**WHAT TO PRODUCE**
Copy out the lines below exactly, starting with the line that contains "Screen dimensions: 1568x457" and going on through the line that contains "Action: [x=572, y=292]". Leave the pictures out of your copy.

**RAW RECORDS**
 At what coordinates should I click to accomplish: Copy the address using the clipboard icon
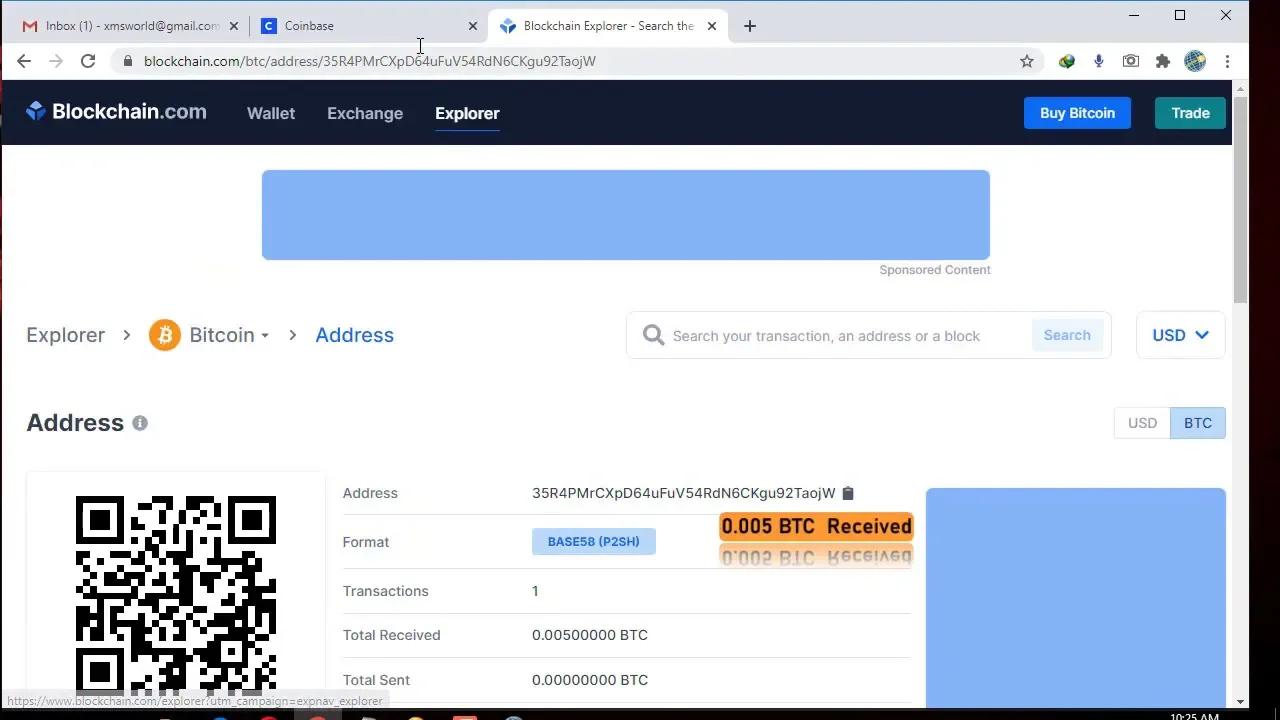[x=848, y=493]
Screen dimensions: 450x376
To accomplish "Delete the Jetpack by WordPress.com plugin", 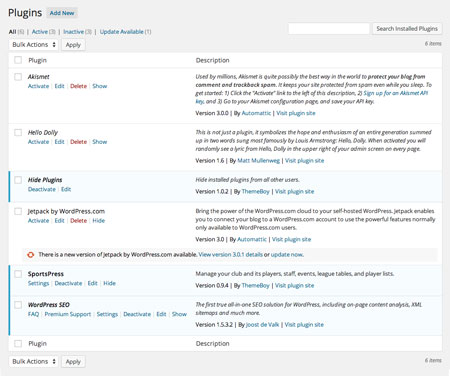I will 78,221.
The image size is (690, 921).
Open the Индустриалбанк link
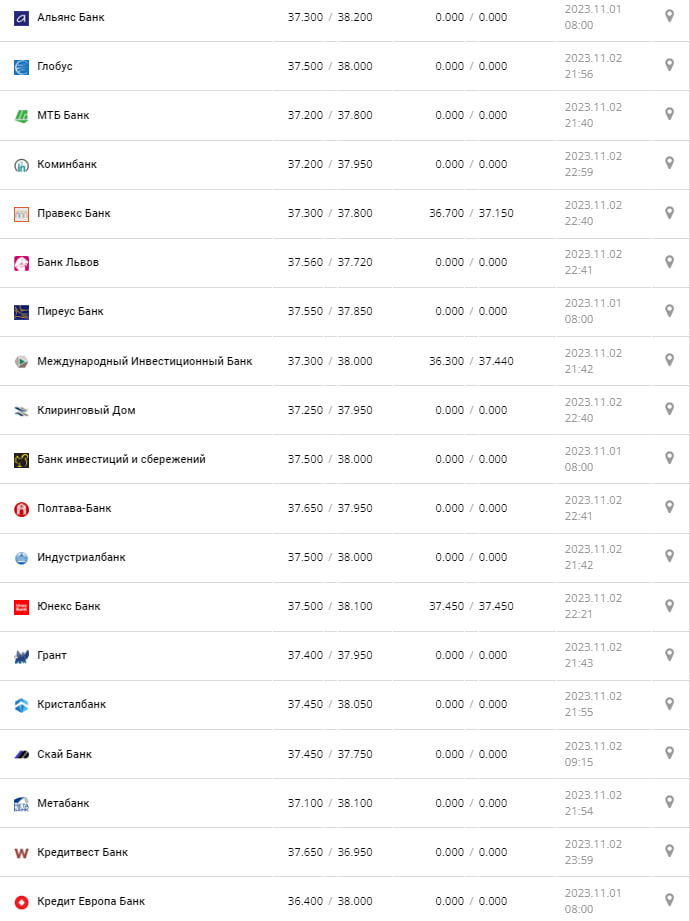pyautogui.click(x=81, y=557)
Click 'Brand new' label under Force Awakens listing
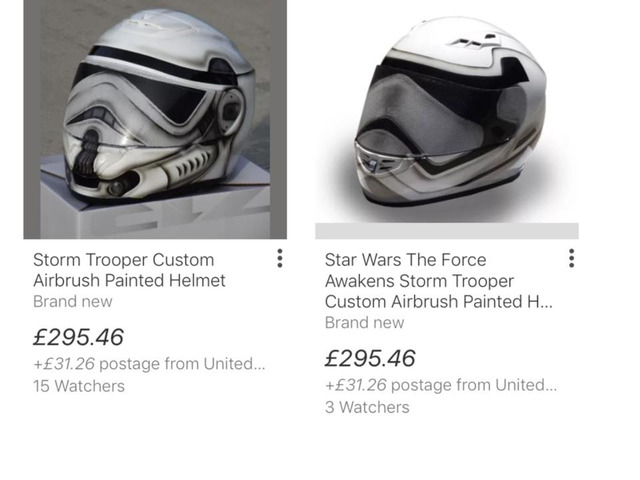Viewport: 640px width, 480px height. pos(365,323)
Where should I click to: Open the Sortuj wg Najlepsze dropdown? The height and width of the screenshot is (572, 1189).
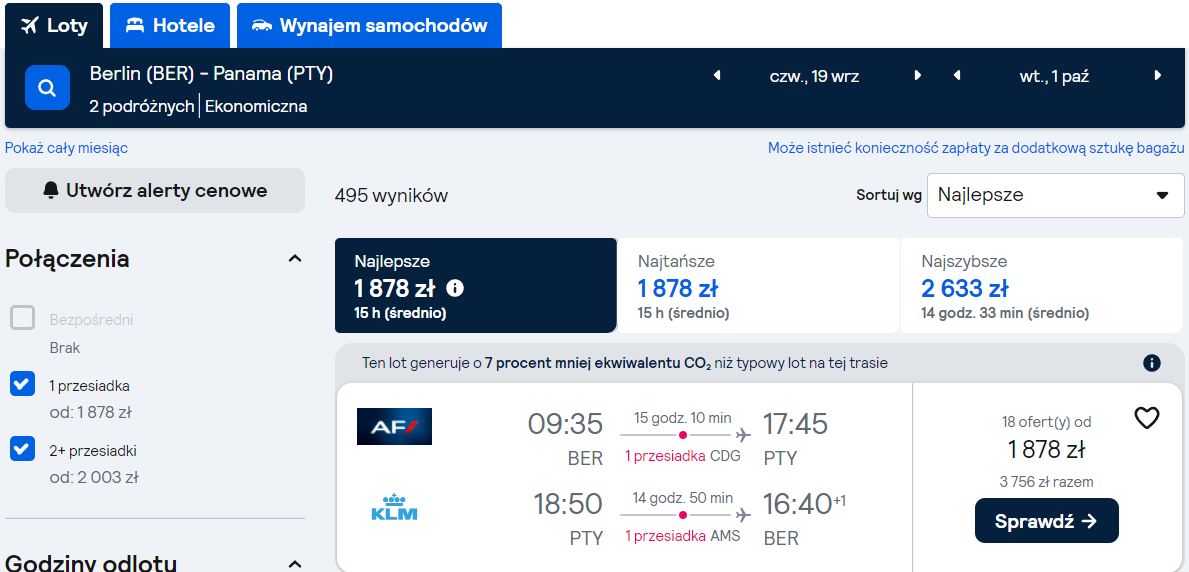(1056, 195)
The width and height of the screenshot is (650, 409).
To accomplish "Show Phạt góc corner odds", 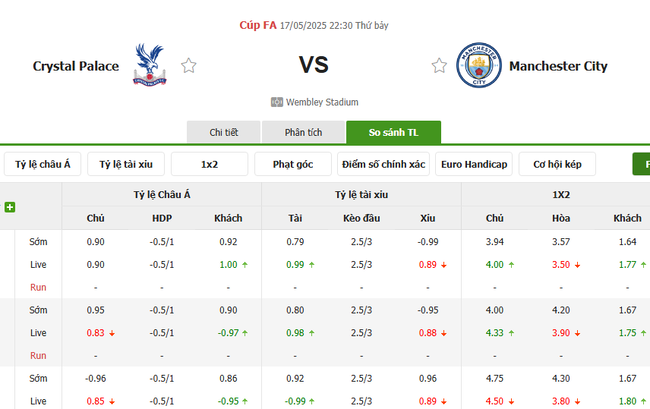I will coord(294,164).
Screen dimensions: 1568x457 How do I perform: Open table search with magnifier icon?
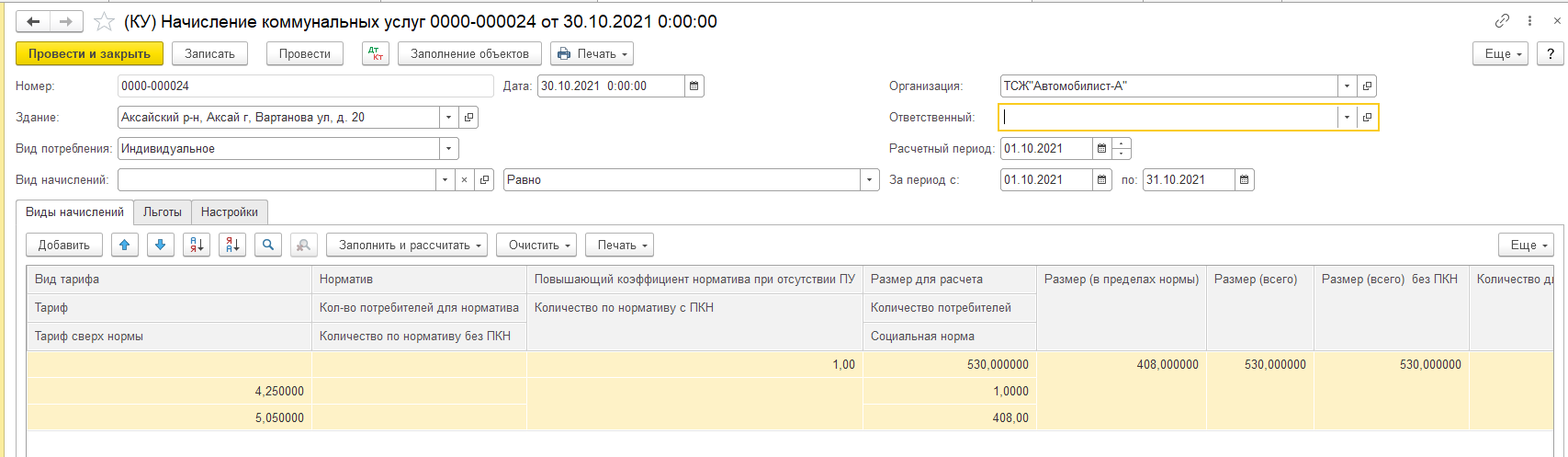(268, 245)
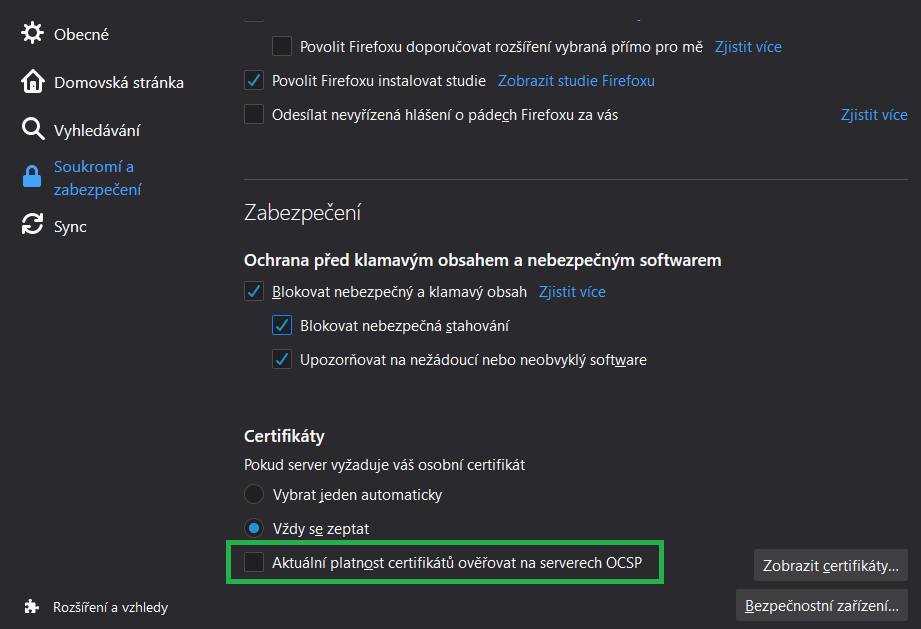
Task: Click Zjistit více next to blocking dangerous content
Action: [x=572, y=292]
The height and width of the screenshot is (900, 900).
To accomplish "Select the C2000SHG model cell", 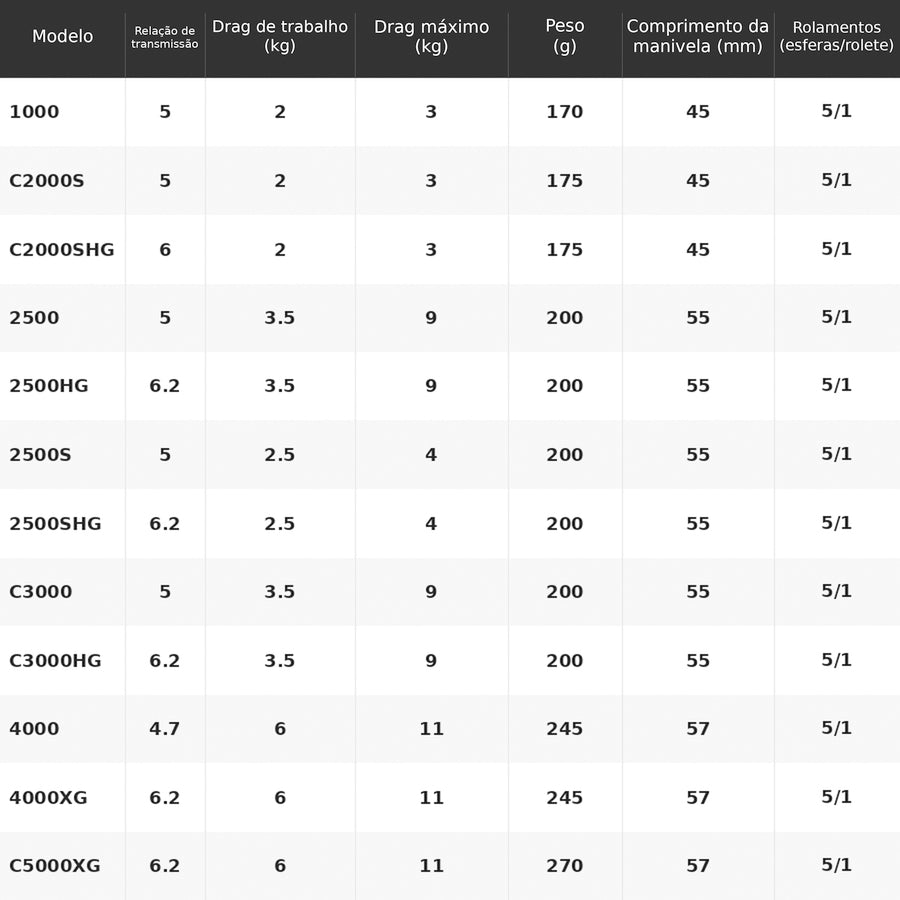I will pos(61,250).
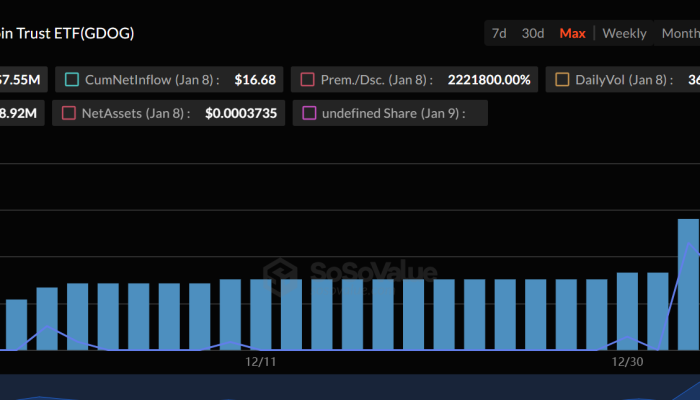700x400 pixels.
Task: Select the bar above the 12/30 date label
Action: pos(627,310)
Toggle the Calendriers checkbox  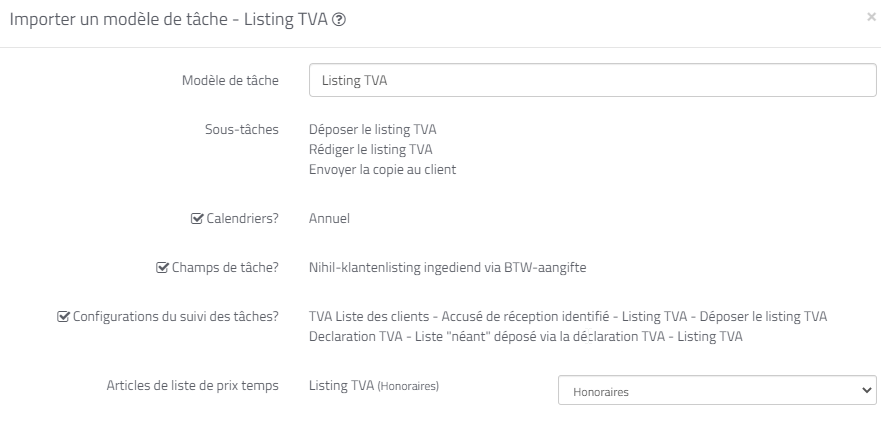[197, 218]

**REPLY**
Screen dimensions: 1568x457 How do I perform: Open table search with magnifier icon?
(268, 245)
Task: Click Zjistit více next to blocking dangerous content
Action: [x=572, y=292]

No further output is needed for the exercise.